23. Yirmi birinci deva: Ey hasta kardeş! Senin hastalığında maddi elem var. Fakat o maddi elemin…
YİRMİ BİRİNCİ DEVA
Bu devada bahsi geçen teselliyi On Yedinci Deva’da mütalaa etmiştik. Önce metnin tamamını yavaş yavaş ve tefekkür ede ede okuyalım, daha sonra üzerine birkaç kelam edelim:
“Ey hasta kardeş! Senin hastalığında maddi elem var.
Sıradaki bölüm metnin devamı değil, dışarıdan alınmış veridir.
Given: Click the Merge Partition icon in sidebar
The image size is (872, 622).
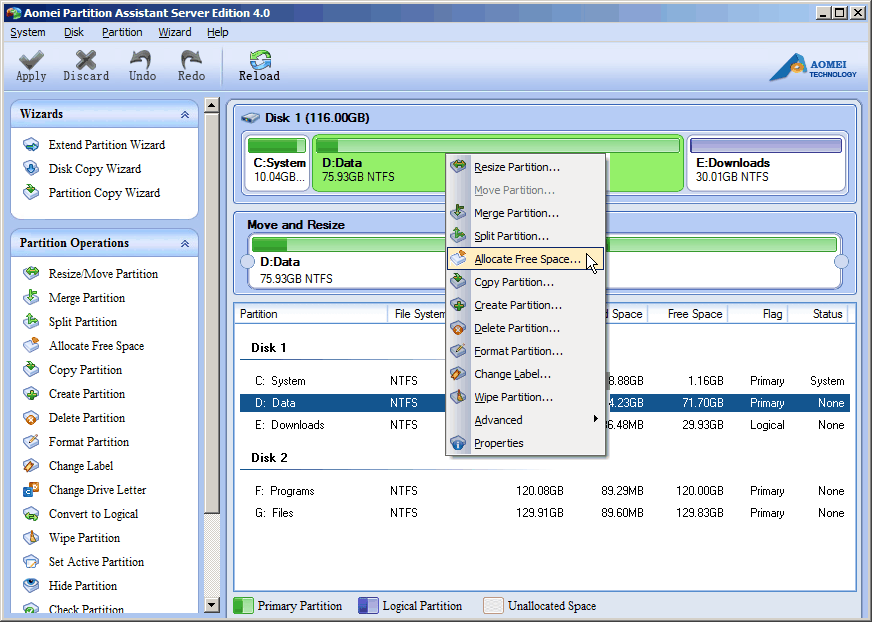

Fakat o maddi elemin tesirini izale edecek ehemmiyetli bir manevi lezzet seni ihata ediyor.
(İhata ediyor: Kuşatıyor)
Çünkü peder ve validen ve akraban varsa, çoktan beri unuttuğun gayet lezzetli o eski şefkatleri senin etrafında yeniden uyanıp… çocukluk zamanında gördüğün o şirin nazarları yine görmekle beraber… çok gizli perdeli kalan etrafındaki dostluklar, hastalığın cazibesiyle yine sana karşı muhabbettarane baktıklarından… elbette onlara karşı senin bu maddi elemin pek ucuz düşer.
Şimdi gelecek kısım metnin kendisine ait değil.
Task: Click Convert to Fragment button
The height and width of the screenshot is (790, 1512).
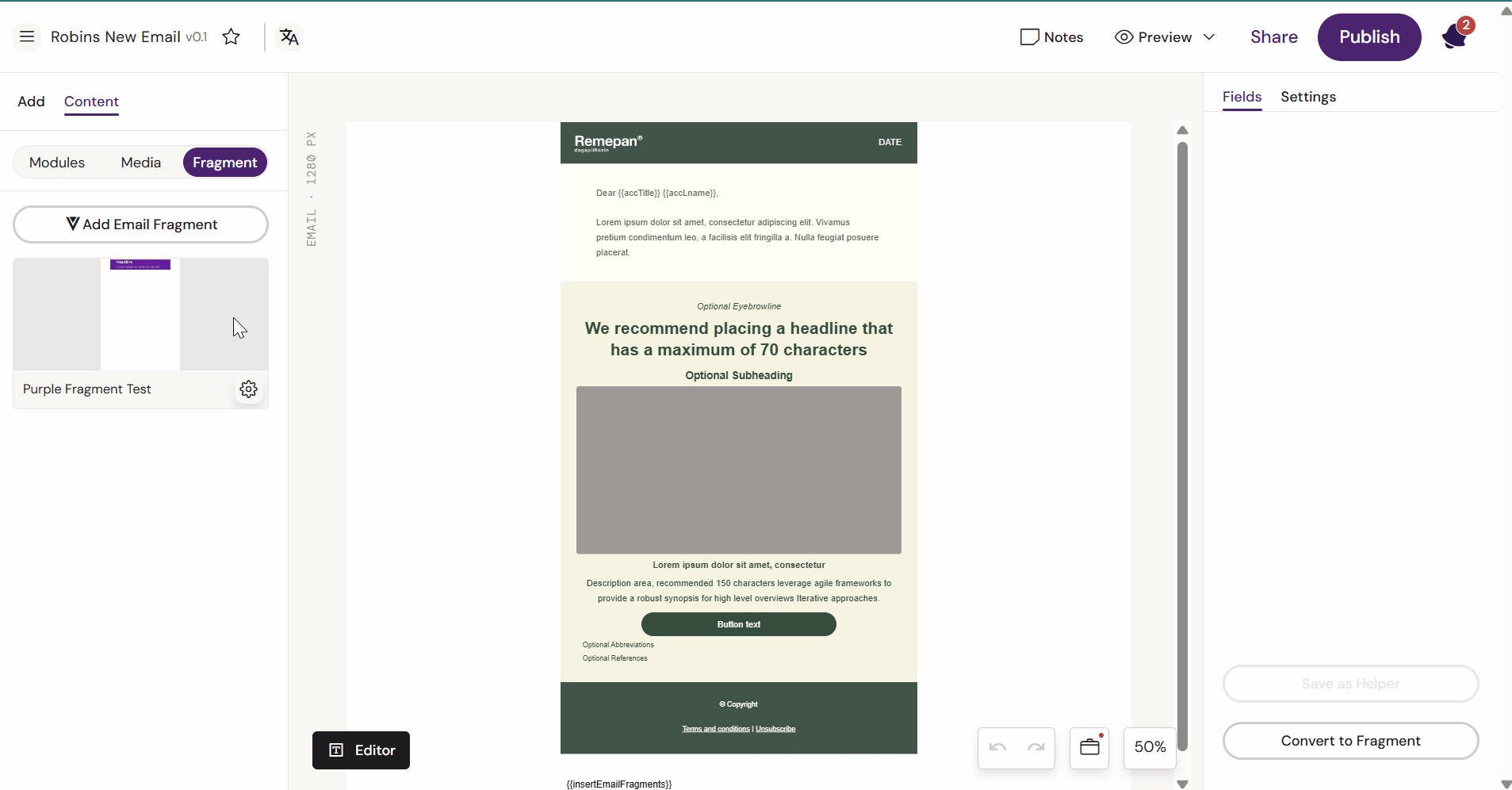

(Nazar: Bakış / Cazibe: Çekme kuvveti / Muhabbettarane: Sevgiyle, sevgi dolu)
Hem sen müftehirane hizmet ettiğin ve iltifatlarını kazanmasına çalıştığın zatlar, hastalığın hükmüyle sana merhametkârane hizmetkârlık ettiklerinden, efendilerine efendi oldun.
(Müftehirane: Övünerek / Merhametkârane: Merhametli bir şekilde)
Hem insanlardaki rikkat-i cinsiyeyi ve şefkat-i neviyeyi kendine celbettiğinden, hiçten çok yardımcı ahbap ve şefkatli dost buldun.
(Rikkat-i cinsiye: İnsanın kendi cinsinden olana acıması / Şefkat-i neviye: İnsanın kendi nevine şefkat göstermesi)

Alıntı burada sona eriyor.